The results of the present study showed that fecal coliform bacteria isolated from the studied pond and the lake differed a little in the resistance level to tested antibiotics. Among all the isolated enteric bacteria the highest percentage of strains was resistant to ampicillin, clindamycin, novobiocin and penicillin. The resistance to ampicillin and penicillin of fecal coliform bacteria has been previously demonstrated in different aquatic environments such sewage, sludge, irrigation water rivers and drinking water in range between 70-100% (Reinthaler et al., 2003; Toroglu et al., 2005; Alpay-Karaoglu et al., 2007). The resistance to β-lactam antibiotics such ampicillin and penicillin among Enterobacteria-ceae family is increasing in the United States and Europe. Due to the chemically unstable β-lactam ring in structure of ß-lactam antibiotics, they are readily susceptible to bacterial hydrolysis by ß-lactamases and are easily eliminated (Hirsch et al., 1999). In the present study high levels of antibiotic resistance of many fecal coliform bacteria isolated from the pond and the lake against penicillin and ampicillin indicated that the ß-lactamase gene may be widely present in the gene pool of microbes in this studied aquatic environments (Lin et al., 2004).
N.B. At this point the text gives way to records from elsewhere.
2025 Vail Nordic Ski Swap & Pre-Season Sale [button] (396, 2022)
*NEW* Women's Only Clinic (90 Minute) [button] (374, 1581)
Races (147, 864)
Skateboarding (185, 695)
Bacteria occurring in many water basins show multiple antibiotic resistance (MAR) as it was reported by Qureshi and Quershi (1992), Mary et al. (2000), Miranda and Zemelman (2002), Mudryk and Skórczewski (2009). According to Meirelles-Pereira et al., (2002) multiple resistance may be coded on plasmids, mutational events or on even smaller and mobile genetic elements called transposons. The present study also showed multiple antibiotic resistance of fecal coliform bacterial strains inhabiting both studied water basins. The majority of enteric bacteria in the pond was resistant to 11-12 antibiotics and in the lake 6-7 antibiotics of 18 antibiotics used in this study. That means that coliforms are perfectly capable of detoxicatingthose pharmaceutical organic compounds. The calculated MAR values were higher than those reported by Miranda and Zemelman (2002). Adaptive responses of bacterial communities to several antibiotics observed in the present study may have possible implications for the public health (Qureshi & Quershi, 1992) and may reflect the history of antibiotic application.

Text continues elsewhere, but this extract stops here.